Now, if you want to be harder: just ban them. Take them to Collections (or whatever the name is in the USA) and then never provide services to them ever again. This sounds really harsh and unfair but by not paying they also know how far they can go without giving you a dime. "Give them a hand and they take the arm."

dustingetz 11 hours ago | parent [-]

upfront billing of professional services (“consulting”) is worse for a few reasons, (1) requires the customer to trust you more (they cannot withhold payment if you screw them or violate the contract) but generally the service provider is the riskier party (2) it causes service gaps (lost billable days) when the customer is late which is almost every month, (3) it requires you to define in advance exactly how many units will be billed and causes a service gap when you hit the retainer limit, (4) it gives the customer a natural ability to throttle billable hours which leads to unpredictable revenue. This all leads to higher bill rates, which is less palatable than a commitment to full time services contract. everyone involved wants predictable spend.

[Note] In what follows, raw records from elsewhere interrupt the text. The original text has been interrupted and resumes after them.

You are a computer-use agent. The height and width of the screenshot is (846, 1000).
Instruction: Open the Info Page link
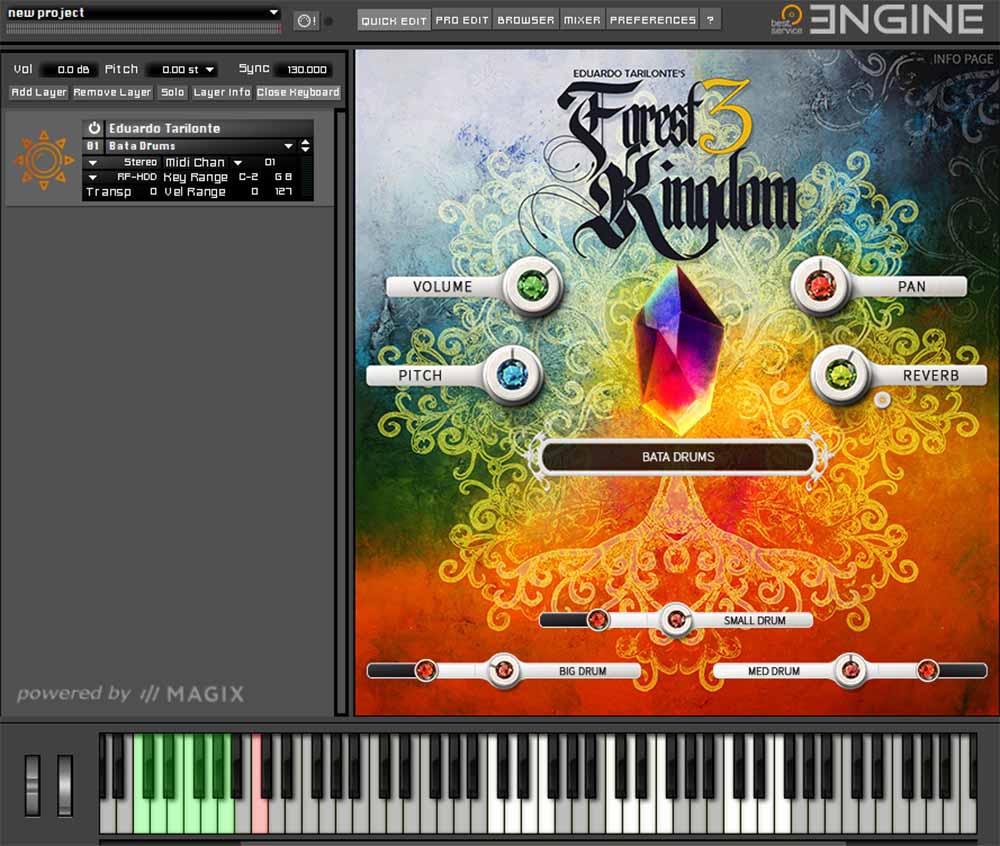pos(962,59)
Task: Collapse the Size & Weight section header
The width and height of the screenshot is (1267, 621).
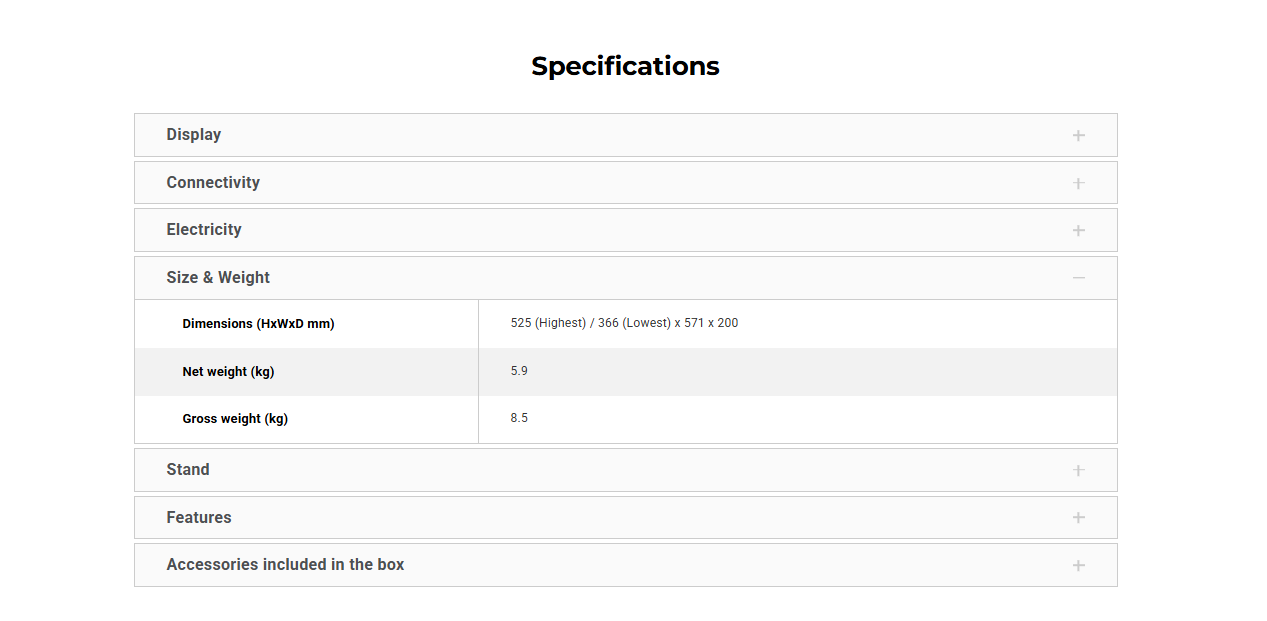Action: tap(218, 278)
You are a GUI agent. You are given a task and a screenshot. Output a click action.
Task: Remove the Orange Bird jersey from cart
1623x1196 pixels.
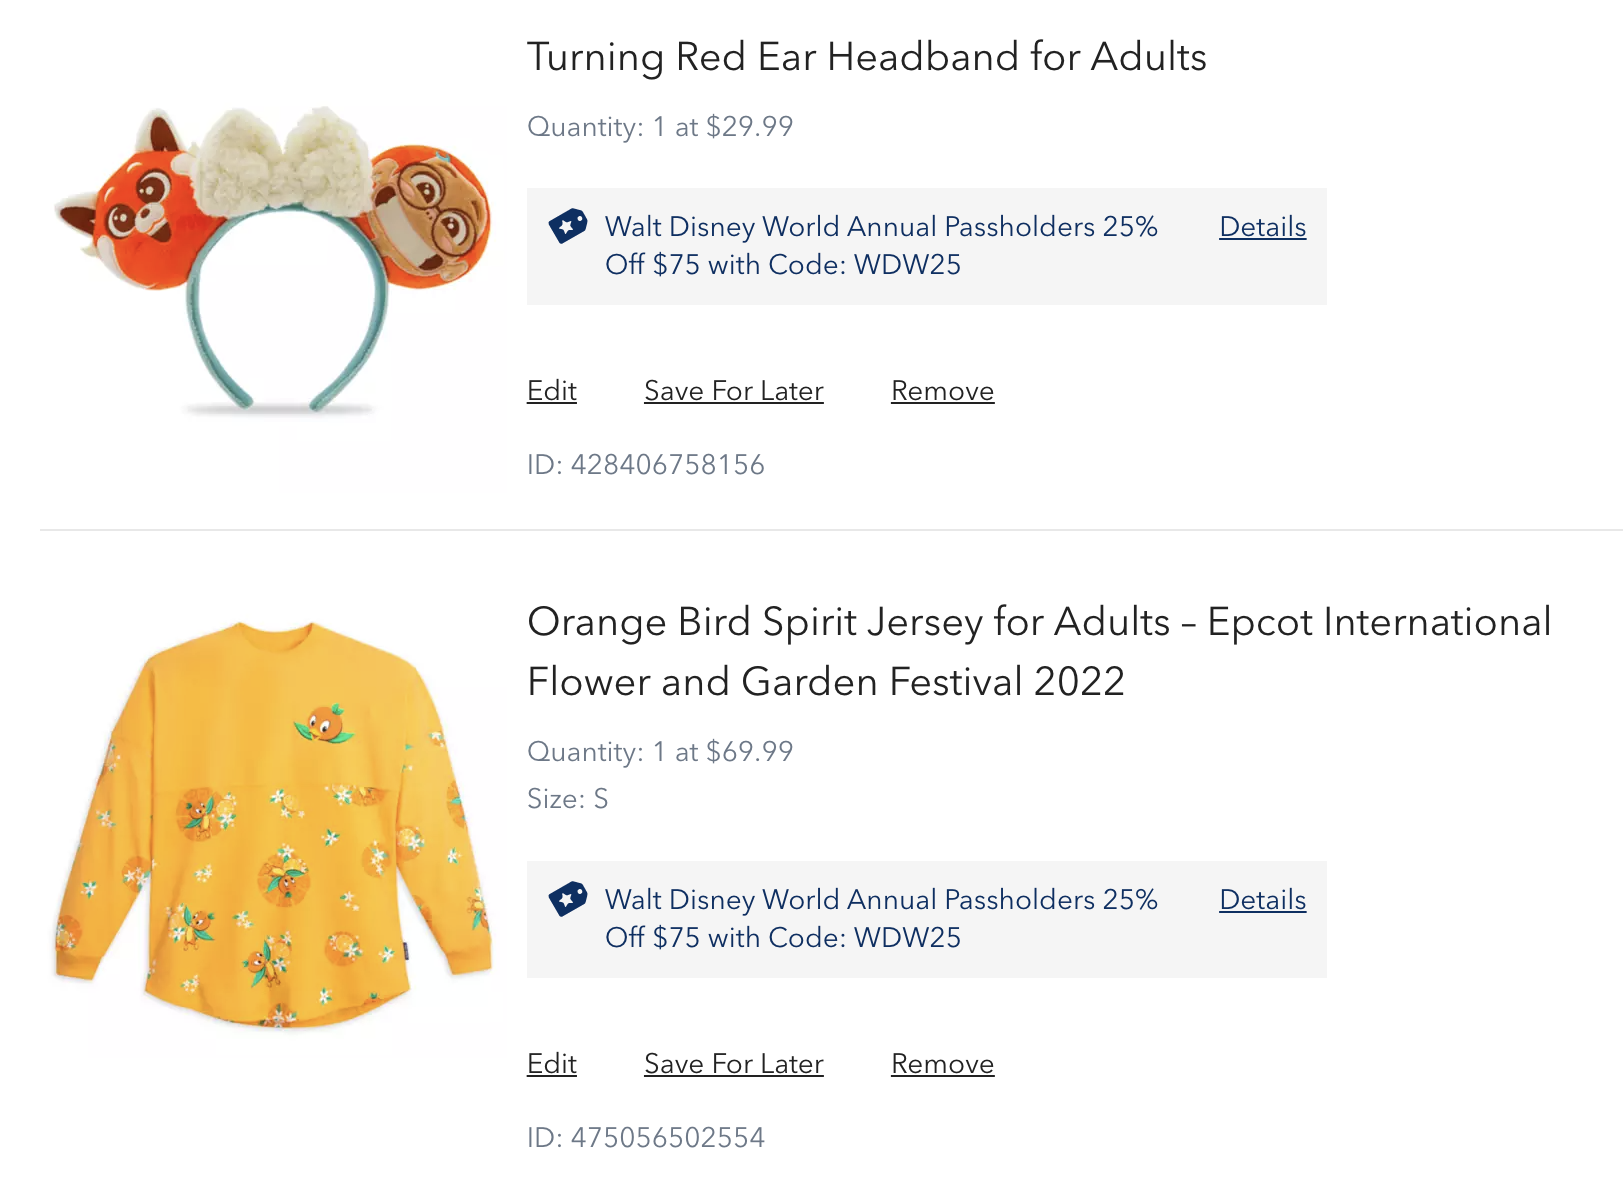942,1064
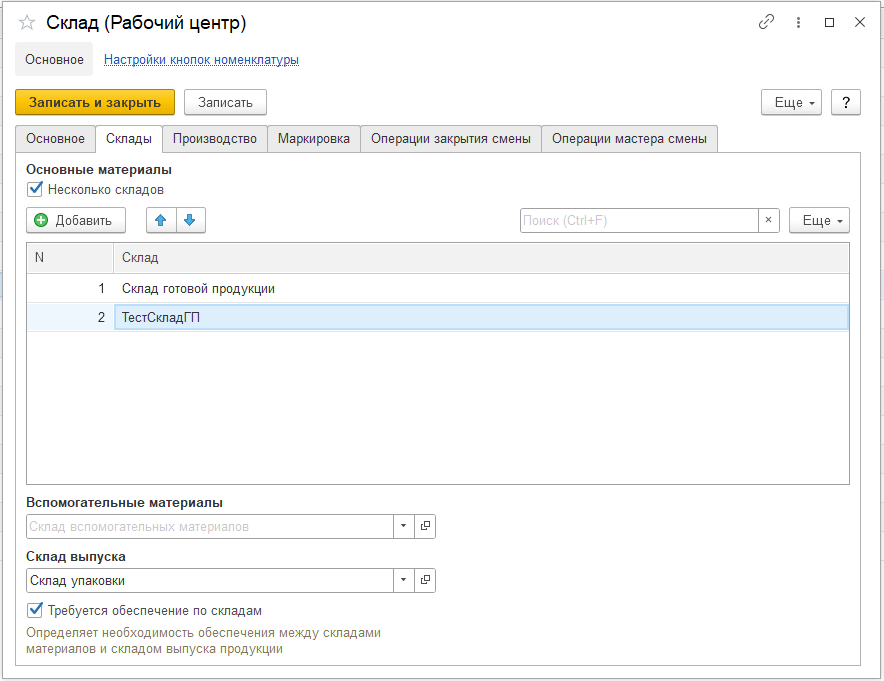The image size is (884, 681).
Task: Open the Еще menu beside the search field
Action: point(819,220)
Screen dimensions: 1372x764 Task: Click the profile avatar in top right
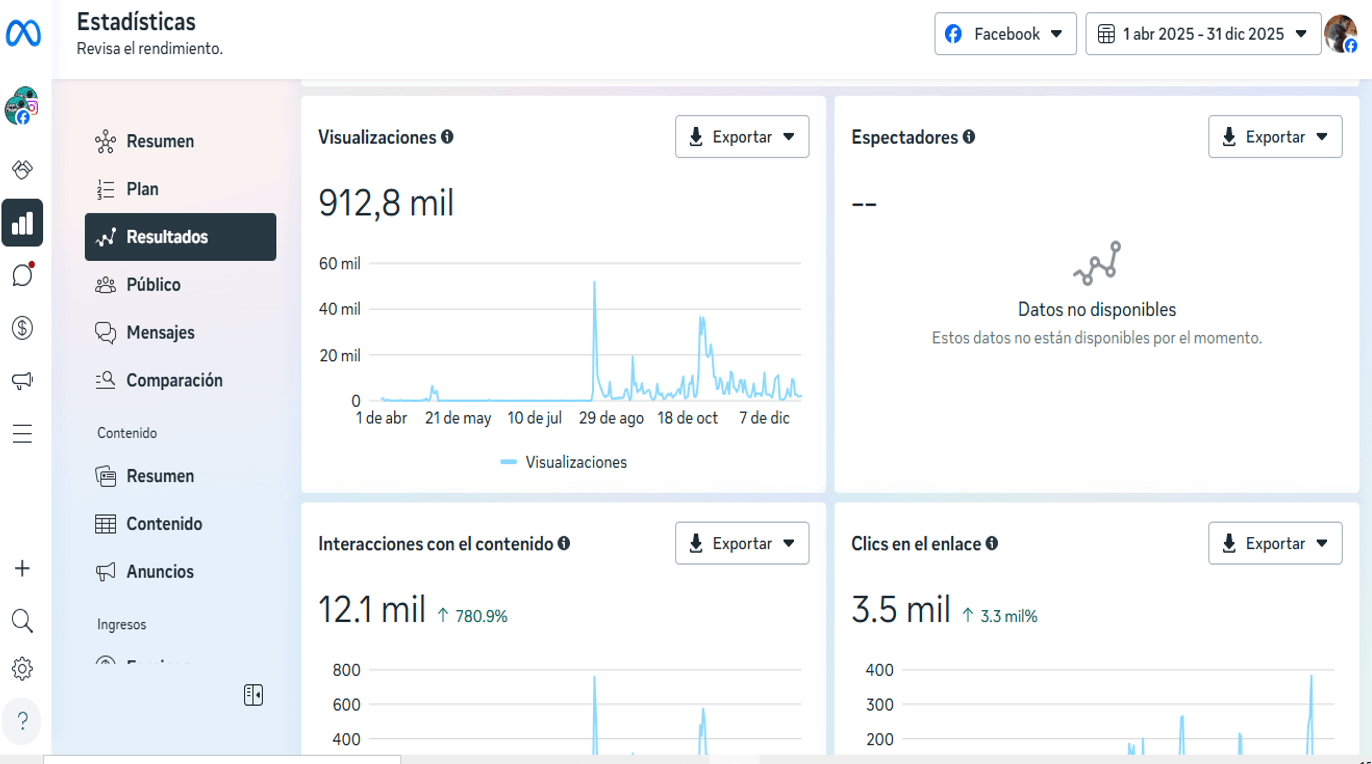point(1340,34)
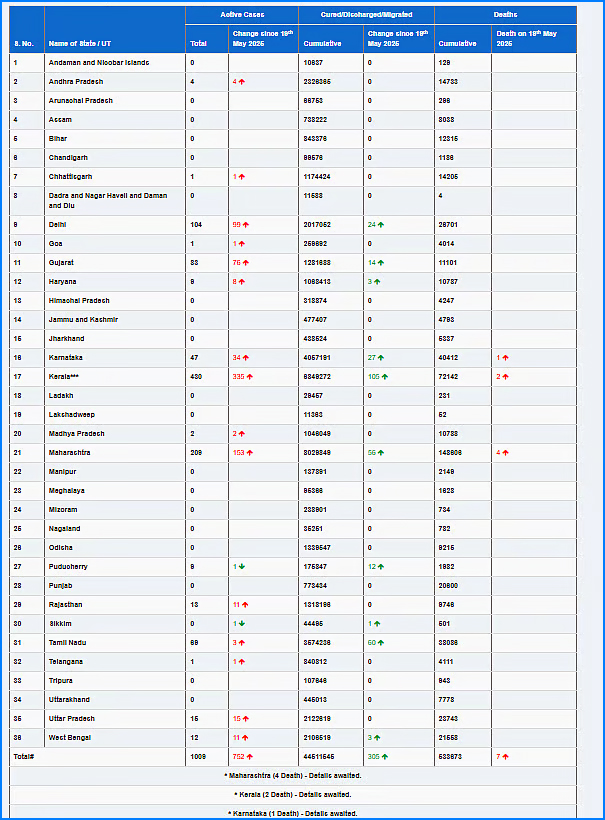This screenshot has height=820, width=605.
Task: Click the Cured/Discharged/Migrated header
Action: [366, 15]
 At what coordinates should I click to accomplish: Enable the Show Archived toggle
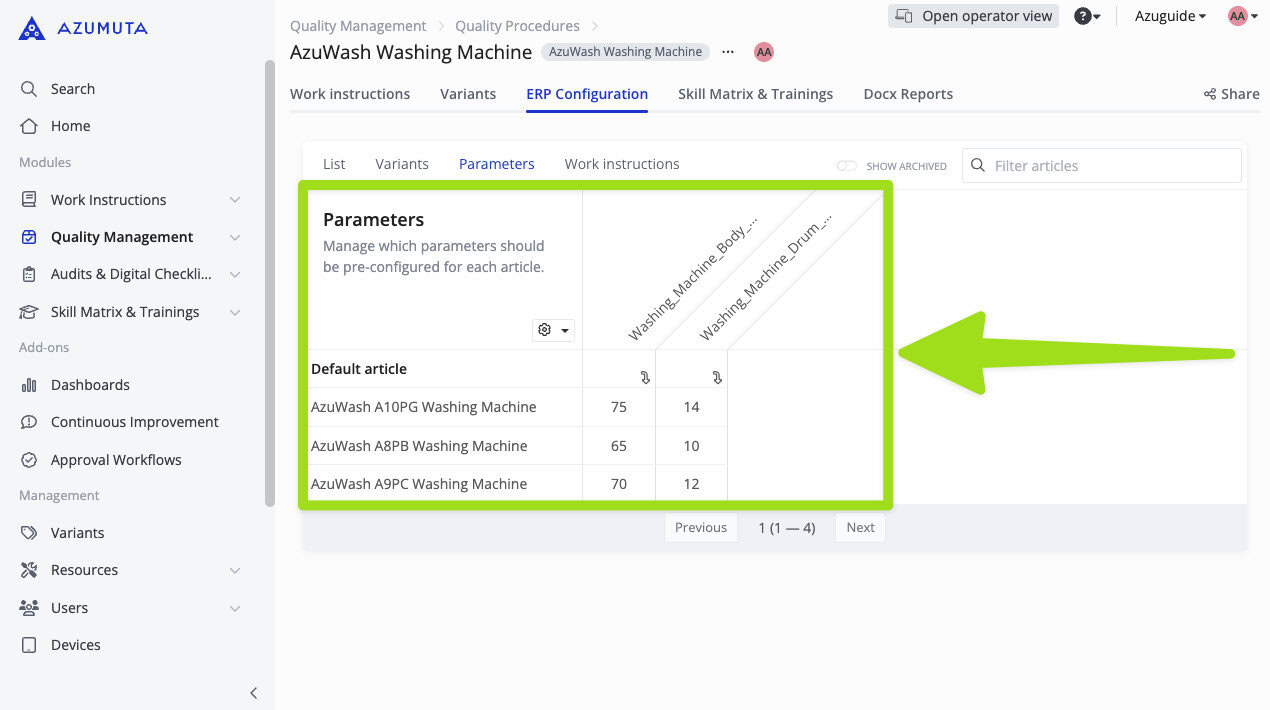847,166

if this is an annual renewal payment for a saas, you need a process to follow which must include 60 and 30 day notices before the invoice, the rest varies greatly based on size - is this $1200/yr (credit card auto charge) or $120k (high touch sales rep)

Pooge 11 hours ago | parent [-]

It surely depends on what the OP is providing. If I was a consultant and the company stopped paying, I would obviously stop working for them on the next day. Otherwise, you could start charging weekly or daily instead of monthly. But then again, if they're not paying...

If I was providing a software or utility, the second you stop paying you are out. This actually happened to me in Japan because my mobile provider stopped sending paper invoices so I forgot to pay. I got cut off without any warning and as soon as I paid I got my access back.